- WHAT THE TASK ASKS -
Make an exact copy of the listing so that no picture is carried over.

- SOURCE DATA -
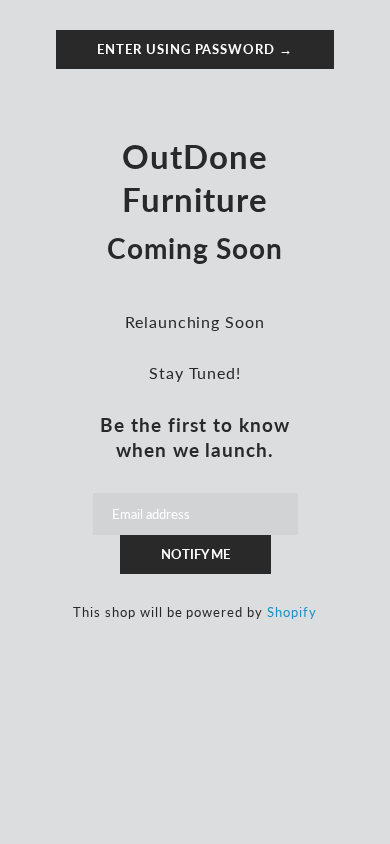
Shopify (292, 612)
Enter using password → (195, 49)
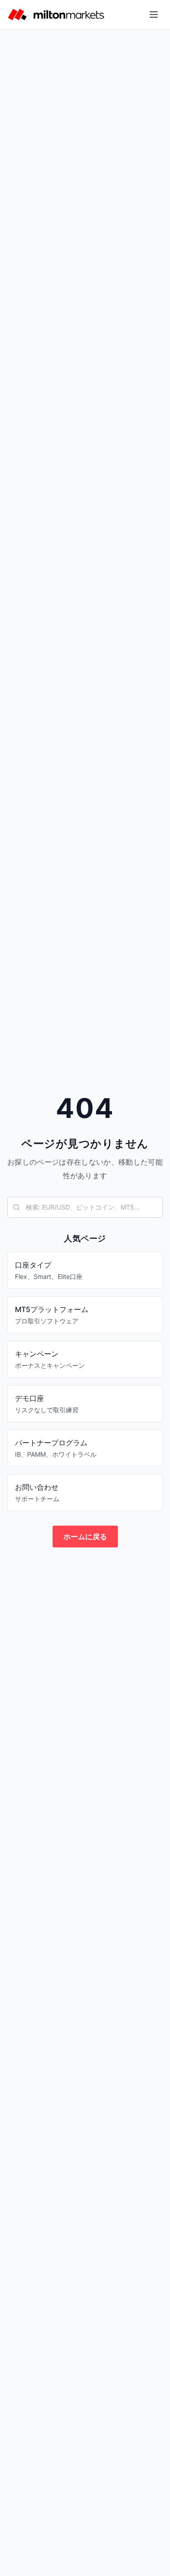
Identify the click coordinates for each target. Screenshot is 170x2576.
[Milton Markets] (56, 14)
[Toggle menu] (154, 14)
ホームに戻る (85, 1536)
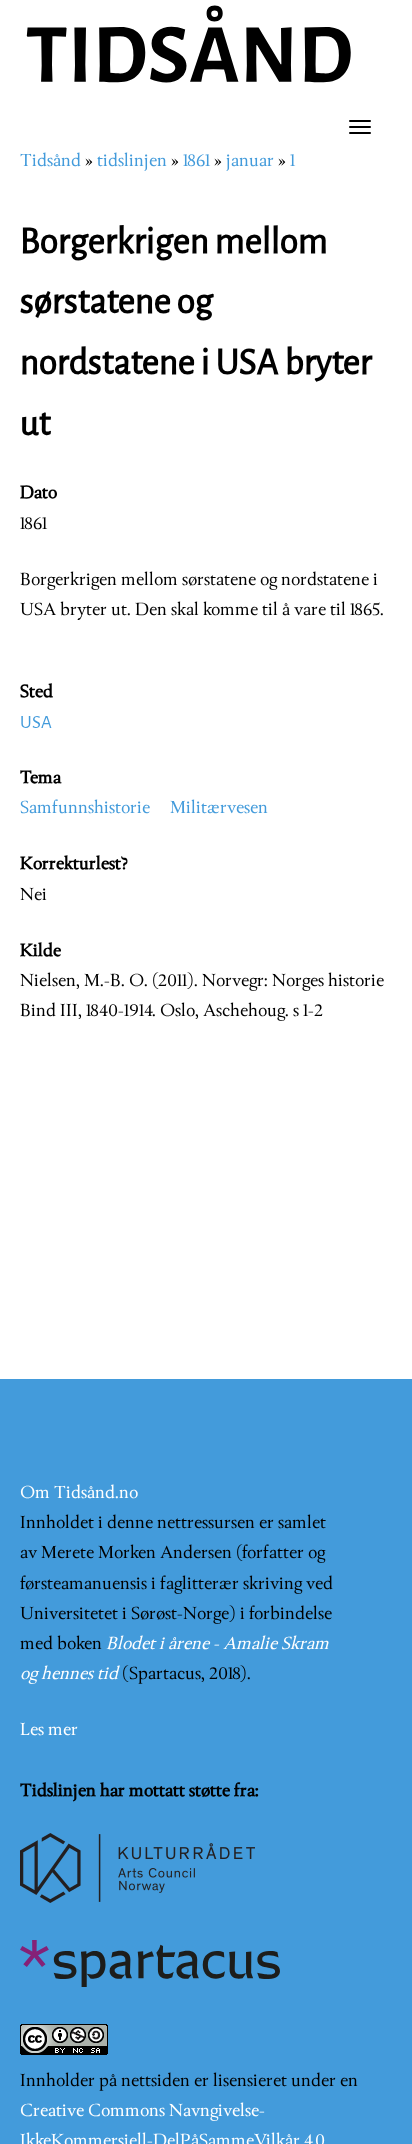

- TASK RESPONSE -
Shopify (292, 612)
Enter using password → (195, 49)
Identify the click coordinates for each target. Screenshot is 170x2576.
[Milton Markets] (56, 14)
[Toggle menu] (154, 14)
ホームに戻る (85, 1536)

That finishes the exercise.